▸ **Complete the following**:
a) Summarize the turtle-titled excerpt about a Salvadoran family in a shelter in exactly two sentences.
b) List every place name that appears in the excerpt about the Salvadoran family in the shelter.
c) Pick up the account of the Salvadoran family in the shelter and keep writing from its last sentence.

▸ **Excerpt**:
=======
Una tortugita que se llama Chapulín 
(A turtle named Grasshopper)

I saw myself in those girls; it was impossible not to. They looked about three years apart in age, just like my sister and I were. The older one had dark brown straight hair, pulled together into a floppy ponytail aback her neck. Loose strands framed her tiny brown face; her hair brought back images of my sister’s similarly messy buns. The younger girl was maybe three years old, and her curly hair was collected into a ponytail that sprouted from the top of her head like a piece of broccoli. Wisps of this baby hair formed delicate spirals at the edge of her forehead, and her doe-like eyes dominated her little face. They were playing in the corner of the shelter, flipping the pages of a picture book and making up stories about the wonders of the mysterious letters on the pages. 

Jocelyn and María after their family moved to El Refugio. The family stayed in El Albergue for their first night in Celaya, but needed longer-term shelter so that Jacqui could give birth before continuing north. (Photo by Tess Freeman)

On the other side of the room, their parents and I shared a frayed sofa. They were José Ernesto and Jacqueline, an El Salvadorian couple heading toward Houston via la bestia. Jacqui’s belly bulged out over the top of her jeans and her shirt crept up the mound; she was eight months pregnant. The family had left El Salvador in October 2016, but had stopped in Huichipan, Hildalgo, in November so that Ernesto could work and save up enough money for the rest of the journey. He took a job working seven days a week for 120 pesos (the equivalent of six dollars) a day, and was not even paid for his work on Sundays. Nonetheless, it was a job—and that was what the family needed. They had originally expected to be assisted by Jacqui’s mother in Houston upon their arrival, but they had been calling her and sending messages and hadn’t heard anything back. “I think they’ve regretted helping us,” Ernesto lamented. “Now we don’t have anywhere to live.”
=======
▸ **Recorded information**:
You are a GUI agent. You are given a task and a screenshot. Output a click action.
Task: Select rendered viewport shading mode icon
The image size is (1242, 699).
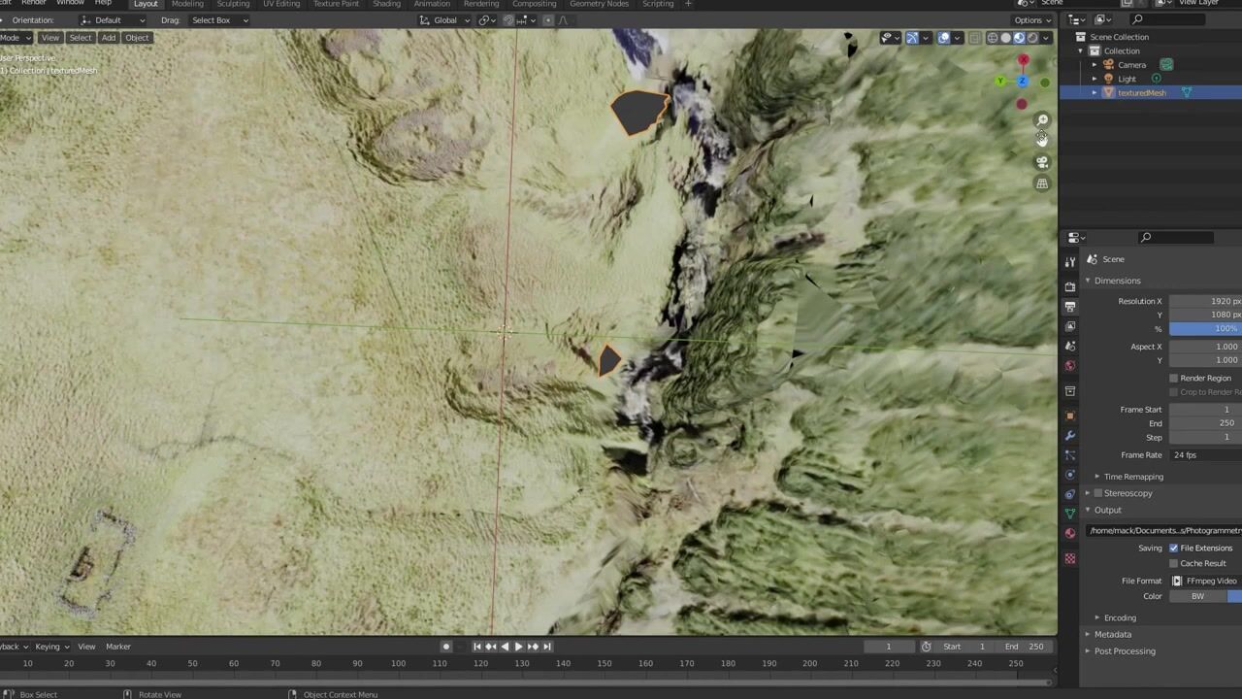click(x=1032, y=38)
=======
▸ **The replies**:
a) In a shelter, the narrator watches two young sisters make up stories from a picture book and sees their own childhood with a sister in them. The girls' parents, José Ernesto and Jacqueline, are an El Salvadorian couple heading toward Houston via la bestia; Jacqui is eight months pregnant, and Ernesto worked for 120 pesos a day to save for the journey, but the relatives in Houston they expected to help them have stopped responding, leaving them with nowhere to live.

b)
- El Refugio
- El Albergue
- Celaya
- El Salvador
- Houston
- Huichipan
- Hildalgo

c)
Why would this family choose to leave El Salvador, especially when the journey is arduous even for a single male, much less for a pregnant woman and two little girls? “We’re going for them,” Ernesto began, glancing at the girls in the corner. “So that their future is different.” And now was the time to go. The family had run out of money in El Salvador and jobs were scarce. “There where we live, it’s pure coffee, pure coffee plantations.” There referred to a rural village where Ernesto and Jacqui had spent their whole lives. However, the price of coffee had recently plummeted, forcing the plantation to cut much of its workforce, including Ernesto. 

Author Kelsey Freeman.

Why wouldn’t Ernesto just take his family to another village or to the city and find a job there, instead of journeying all the way to a distant America? “Well the other problem is the gangs,” Ernesto shared. “At least in the old days, one could go and work in another town, but not anymore . . . because the town where I live is one gang’s (territory) and the town that I go to is another gang’s . . . Just because I live in the other’s territory, I can’t go into another (gang’s) territory anymore.” Indeed, economic opportunity and gang violence are intricately interlinked in countries like El Salvador, Honduras, and Mexico. “For this reason, many of us are migrating. Because imagine if, shall we say, a guy that is from our (territory) gets his degree. He can no longer go look for a job in a factory or business in another town. Why? Because he’ll go work for two or three days and then, well, the gangs will ask for his earnings. And if he doesn’t want to give it to them, they will kill him. Or they say he has to become part of the gang. Because of this, many people don’t look for jobs elsewhere. They prefer to leave for the United States.” 

Ernesto cooks dinner at El Albergue. Ernesto did constant volunteer work around the shelter so that his family could stay for multiple months. (Photo by Tess Freeman)

In the US, we are rooted to the idea that education and hard work spur economic opportunity. But when criminal networks have the final say, does having an education and working hard mean anything? Ernesto was right—education was worthless if you were arbitrarily limited to the jobs that existed in one gang’s territory, an imaginary line that held dire consequences for your life. 

Ernesto told me that the journey north was most difficult on his wife and children, but “nothing bad has happened to them so far, thank God.” Tellingly, Ernesto did not consider sleeping in the street, begging for money, walking hundreds of kilometers with two (almost three) children under seven, going hungry, and taking a train that was never meant for passengers—all of which had occurred on their trek—“bad.” He knew that there were a lot worse things that could happen on the road north, especially to women.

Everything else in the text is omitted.